The Question
Perhaps one of the most-asked questions I’ve been on the receiving end of across my authorial journey is, “Why did you decide on the Christian genre?” I think the answer most expect is that I believe I was “called” by God to explore the genre. While that’s a very good reason to write in the genre, it never really felt like it was my reason. I’ve always believed that what I’ve been called to do is use the gifts God has given me to share the message of His love with others – some of which might not ever hear it outside of having possibly picked up my book by chance. A handful of years after stepping into writing in the Christian genre, I can still say that is my primary motivation behind everything I write (or hope to write).
A Look Behind the Scenes
Recently, however, I’ve been doing some pretty deep soul-searching because I couldn’t shake the feeling that there was another, more personal, reason behind just why I ventured into the world of the Christian genre author.
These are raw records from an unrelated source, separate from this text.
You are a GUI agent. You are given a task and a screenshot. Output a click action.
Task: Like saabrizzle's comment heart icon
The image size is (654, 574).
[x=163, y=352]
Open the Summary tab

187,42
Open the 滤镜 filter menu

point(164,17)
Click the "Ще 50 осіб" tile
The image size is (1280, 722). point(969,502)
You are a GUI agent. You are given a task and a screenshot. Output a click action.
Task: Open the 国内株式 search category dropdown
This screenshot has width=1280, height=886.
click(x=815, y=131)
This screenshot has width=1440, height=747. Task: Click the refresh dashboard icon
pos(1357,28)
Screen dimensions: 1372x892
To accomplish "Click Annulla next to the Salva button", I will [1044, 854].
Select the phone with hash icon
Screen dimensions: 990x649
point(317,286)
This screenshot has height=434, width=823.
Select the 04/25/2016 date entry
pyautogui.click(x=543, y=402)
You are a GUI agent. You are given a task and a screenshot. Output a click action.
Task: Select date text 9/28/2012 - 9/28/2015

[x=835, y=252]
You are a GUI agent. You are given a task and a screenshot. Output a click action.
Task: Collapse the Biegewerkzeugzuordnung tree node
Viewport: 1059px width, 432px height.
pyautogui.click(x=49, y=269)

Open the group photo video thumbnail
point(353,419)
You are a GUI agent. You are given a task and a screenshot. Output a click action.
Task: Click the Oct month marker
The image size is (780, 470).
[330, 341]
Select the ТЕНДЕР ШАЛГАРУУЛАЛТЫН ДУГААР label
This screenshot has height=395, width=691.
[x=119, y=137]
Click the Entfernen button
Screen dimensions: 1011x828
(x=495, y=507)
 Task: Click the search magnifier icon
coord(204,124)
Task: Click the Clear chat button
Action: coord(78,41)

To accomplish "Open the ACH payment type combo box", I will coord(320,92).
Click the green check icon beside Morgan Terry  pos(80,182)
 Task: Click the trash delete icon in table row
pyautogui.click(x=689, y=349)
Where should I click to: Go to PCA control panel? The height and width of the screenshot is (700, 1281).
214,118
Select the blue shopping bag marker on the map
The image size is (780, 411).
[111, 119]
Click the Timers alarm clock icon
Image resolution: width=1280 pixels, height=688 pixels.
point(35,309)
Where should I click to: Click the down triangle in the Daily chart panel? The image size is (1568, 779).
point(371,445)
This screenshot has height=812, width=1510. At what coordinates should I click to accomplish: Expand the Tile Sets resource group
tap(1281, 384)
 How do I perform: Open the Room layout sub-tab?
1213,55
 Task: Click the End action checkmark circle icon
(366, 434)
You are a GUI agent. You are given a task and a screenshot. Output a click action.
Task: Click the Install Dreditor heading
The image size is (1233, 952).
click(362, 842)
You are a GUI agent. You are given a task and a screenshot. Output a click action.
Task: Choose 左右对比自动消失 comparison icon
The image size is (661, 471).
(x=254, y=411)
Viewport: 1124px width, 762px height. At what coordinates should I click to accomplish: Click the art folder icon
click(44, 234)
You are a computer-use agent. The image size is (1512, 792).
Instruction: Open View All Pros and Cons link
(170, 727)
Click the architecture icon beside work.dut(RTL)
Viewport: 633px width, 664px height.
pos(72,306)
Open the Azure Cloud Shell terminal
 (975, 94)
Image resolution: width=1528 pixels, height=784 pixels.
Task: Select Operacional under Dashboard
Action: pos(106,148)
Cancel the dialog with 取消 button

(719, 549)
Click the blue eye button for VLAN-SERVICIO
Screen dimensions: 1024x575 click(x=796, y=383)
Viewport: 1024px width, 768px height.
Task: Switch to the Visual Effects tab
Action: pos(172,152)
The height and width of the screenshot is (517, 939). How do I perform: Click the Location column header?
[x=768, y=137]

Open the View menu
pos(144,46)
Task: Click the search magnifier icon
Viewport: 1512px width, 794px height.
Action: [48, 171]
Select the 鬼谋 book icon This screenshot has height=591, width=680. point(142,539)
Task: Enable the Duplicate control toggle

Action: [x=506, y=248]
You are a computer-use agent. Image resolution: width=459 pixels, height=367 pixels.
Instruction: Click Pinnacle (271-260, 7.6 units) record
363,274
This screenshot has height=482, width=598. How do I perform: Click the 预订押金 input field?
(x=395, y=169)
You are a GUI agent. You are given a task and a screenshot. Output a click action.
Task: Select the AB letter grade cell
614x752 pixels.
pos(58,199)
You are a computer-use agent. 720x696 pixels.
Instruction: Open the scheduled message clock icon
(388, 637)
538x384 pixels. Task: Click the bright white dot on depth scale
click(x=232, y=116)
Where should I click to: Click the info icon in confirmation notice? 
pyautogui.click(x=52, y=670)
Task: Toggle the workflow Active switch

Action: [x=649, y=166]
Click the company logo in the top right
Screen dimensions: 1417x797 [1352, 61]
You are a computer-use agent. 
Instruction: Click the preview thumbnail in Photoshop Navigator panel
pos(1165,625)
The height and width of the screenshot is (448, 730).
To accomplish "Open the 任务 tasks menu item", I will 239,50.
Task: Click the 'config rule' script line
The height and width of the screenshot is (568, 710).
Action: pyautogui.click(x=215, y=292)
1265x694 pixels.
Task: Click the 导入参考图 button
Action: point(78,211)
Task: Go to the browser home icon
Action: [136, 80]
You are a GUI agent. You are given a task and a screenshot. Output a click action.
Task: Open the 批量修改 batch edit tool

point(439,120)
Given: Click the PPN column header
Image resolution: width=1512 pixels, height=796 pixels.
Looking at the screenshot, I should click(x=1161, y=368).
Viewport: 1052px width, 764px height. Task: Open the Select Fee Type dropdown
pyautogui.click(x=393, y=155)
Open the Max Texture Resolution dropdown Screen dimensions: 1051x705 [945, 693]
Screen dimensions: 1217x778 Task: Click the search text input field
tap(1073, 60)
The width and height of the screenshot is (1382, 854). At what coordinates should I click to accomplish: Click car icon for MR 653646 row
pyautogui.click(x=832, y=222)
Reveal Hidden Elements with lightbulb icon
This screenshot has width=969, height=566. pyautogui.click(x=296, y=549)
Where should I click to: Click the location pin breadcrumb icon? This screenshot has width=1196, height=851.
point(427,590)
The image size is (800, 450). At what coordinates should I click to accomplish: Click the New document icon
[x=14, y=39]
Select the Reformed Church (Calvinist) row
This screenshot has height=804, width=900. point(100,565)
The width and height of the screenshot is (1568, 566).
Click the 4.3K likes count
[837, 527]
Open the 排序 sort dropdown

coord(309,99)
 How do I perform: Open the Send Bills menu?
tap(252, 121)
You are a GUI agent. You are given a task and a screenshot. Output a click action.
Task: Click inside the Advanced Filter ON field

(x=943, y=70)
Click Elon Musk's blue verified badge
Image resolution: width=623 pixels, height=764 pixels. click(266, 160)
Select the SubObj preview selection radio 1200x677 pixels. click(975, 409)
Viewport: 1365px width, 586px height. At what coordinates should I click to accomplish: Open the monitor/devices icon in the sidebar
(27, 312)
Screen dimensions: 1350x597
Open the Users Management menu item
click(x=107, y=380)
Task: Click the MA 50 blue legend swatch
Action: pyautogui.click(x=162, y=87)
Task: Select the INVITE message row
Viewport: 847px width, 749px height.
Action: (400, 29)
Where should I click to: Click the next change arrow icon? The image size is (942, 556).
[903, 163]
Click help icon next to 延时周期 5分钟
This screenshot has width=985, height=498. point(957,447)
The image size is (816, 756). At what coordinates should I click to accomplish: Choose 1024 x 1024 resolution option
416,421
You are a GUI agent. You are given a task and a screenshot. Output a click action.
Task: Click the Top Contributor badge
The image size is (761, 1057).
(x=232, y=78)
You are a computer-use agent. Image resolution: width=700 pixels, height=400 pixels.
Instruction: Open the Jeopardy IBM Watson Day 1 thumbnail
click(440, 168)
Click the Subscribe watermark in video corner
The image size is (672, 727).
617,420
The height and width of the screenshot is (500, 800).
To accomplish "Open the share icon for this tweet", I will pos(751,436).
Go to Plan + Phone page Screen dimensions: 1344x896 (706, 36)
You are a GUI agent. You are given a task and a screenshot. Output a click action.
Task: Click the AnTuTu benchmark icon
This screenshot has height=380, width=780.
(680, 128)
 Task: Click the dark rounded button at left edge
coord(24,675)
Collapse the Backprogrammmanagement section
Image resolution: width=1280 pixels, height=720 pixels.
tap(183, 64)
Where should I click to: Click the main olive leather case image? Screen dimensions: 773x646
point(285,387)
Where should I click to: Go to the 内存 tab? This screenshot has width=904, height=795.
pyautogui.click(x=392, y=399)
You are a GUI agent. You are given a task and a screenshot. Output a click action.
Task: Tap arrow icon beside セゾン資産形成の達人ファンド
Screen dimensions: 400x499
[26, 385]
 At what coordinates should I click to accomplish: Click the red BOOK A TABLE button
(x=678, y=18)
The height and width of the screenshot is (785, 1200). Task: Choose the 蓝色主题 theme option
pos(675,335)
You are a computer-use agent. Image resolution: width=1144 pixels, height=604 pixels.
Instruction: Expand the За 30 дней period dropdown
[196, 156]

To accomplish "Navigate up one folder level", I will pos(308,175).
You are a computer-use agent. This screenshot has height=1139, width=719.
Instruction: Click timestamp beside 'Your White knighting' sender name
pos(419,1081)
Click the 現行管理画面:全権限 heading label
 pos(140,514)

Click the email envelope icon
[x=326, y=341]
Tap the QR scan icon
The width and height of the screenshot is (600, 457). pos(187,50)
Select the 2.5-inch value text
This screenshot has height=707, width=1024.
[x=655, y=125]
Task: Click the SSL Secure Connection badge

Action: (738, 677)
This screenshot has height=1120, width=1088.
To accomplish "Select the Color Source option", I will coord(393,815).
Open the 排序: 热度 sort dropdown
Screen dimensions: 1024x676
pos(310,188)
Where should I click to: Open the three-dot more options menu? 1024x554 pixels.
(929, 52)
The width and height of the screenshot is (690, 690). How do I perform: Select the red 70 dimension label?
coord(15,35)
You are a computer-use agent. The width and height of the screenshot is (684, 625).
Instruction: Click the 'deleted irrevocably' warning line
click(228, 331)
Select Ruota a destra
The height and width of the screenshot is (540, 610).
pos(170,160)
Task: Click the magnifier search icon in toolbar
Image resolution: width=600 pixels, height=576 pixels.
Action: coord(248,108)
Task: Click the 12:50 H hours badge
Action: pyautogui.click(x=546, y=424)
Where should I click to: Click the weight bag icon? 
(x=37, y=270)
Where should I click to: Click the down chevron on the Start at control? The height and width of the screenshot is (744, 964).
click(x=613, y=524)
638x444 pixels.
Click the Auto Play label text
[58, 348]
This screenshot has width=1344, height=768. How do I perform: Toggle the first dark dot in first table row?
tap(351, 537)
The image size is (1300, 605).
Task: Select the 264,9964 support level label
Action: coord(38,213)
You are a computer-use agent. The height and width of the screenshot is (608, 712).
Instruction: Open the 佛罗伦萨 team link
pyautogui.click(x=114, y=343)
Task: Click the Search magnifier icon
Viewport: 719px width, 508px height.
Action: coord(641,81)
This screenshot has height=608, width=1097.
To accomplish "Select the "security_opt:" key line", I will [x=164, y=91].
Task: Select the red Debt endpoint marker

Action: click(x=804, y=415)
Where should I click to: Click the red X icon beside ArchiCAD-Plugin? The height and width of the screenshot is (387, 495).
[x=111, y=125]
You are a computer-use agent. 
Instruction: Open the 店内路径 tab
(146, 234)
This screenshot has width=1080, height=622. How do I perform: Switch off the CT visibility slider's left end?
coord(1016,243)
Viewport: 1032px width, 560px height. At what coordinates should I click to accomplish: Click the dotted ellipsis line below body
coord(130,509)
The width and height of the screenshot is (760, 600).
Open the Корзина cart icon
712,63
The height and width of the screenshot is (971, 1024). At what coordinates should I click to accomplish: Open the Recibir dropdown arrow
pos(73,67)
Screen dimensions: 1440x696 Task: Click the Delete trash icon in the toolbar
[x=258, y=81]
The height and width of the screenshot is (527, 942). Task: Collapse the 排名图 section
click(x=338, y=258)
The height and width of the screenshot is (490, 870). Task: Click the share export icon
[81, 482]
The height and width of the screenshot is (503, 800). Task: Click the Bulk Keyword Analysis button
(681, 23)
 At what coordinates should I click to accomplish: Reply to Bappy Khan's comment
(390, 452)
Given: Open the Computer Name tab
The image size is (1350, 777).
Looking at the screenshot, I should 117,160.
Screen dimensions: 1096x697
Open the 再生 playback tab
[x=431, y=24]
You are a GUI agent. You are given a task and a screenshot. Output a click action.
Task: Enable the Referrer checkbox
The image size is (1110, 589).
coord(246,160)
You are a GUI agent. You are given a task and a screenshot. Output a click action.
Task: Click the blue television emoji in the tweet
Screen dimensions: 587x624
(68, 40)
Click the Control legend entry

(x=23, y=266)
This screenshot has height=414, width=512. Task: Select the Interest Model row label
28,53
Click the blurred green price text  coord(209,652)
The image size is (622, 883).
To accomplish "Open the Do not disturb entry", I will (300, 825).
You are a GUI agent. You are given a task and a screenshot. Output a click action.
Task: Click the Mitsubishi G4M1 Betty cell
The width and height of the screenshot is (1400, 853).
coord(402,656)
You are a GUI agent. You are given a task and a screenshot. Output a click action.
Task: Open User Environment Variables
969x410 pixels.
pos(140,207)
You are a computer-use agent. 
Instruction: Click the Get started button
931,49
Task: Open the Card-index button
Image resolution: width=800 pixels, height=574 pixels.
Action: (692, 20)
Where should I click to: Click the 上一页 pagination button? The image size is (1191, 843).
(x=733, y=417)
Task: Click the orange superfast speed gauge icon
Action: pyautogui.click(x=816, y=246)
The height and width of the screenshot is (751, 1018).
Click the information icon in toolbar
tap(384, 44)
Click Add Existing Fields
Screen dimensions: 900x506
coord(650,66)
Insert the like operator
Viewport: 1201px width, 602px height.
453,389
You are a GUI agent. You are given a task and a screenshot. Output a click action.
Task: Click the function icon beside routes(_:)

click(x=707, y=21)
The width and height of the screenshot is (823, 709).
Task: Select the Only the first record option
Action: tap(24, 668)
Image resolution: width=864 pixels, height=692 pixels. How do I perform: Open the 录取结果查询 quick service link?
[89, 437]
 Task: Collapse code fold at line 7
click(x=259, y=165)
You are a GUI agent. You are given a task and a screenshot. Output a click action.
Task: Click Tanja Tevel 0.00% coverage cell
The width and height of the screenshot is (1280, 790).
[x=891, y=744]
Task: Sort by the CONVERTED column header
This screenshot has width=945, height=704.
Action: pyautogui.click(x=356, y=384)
The reason finally made itself apparent to me today as I was trying to put together a mental plot outline for my latest book, “More than Promises.” I started this book quite a while ago, and have written roughly 1700 words to date – and every thought was a struggle to put into words. I’d sit down and attempt to do so, but usually just end up walking away from it. Trust me when I say that there’s not anything that’s more frustrating to a writer than being at a loss for words. Why can’t I get it, I ask myself almost angrily. This just isn’t me, God – please help me with this. Please give me my words…
First Things First
It was as I was pacing back and forth through the house this morning that God gave me part of my answer. I suddenly realized that before I could write another word, I had to know why I wanted to write them – or, in this case, why I needed to write them. It became clear to me that the more personal reason for writing within the Christian genre – at least during this season God has put me in – is because I’m writing through grief. I’m trying to make sense of questions like, “Why does God let bad things happen to good people?” or “We prayed for healing…something we KNOW God can (and does) do…but that healing didn’t come – He chose not to heal that person. With those thoughts in my heart, I looked back on my first novel, Light of Grace, and could clearly see that I was trying to write through the grief of unexpectedly losing my mom in her sleep one night. When I started writing “More than Promises,” I had a general idea of where I wanted the story to go but couldn’t put my finger on the reason I wanted to write it. Lo and behold, there it was again – writing through grief.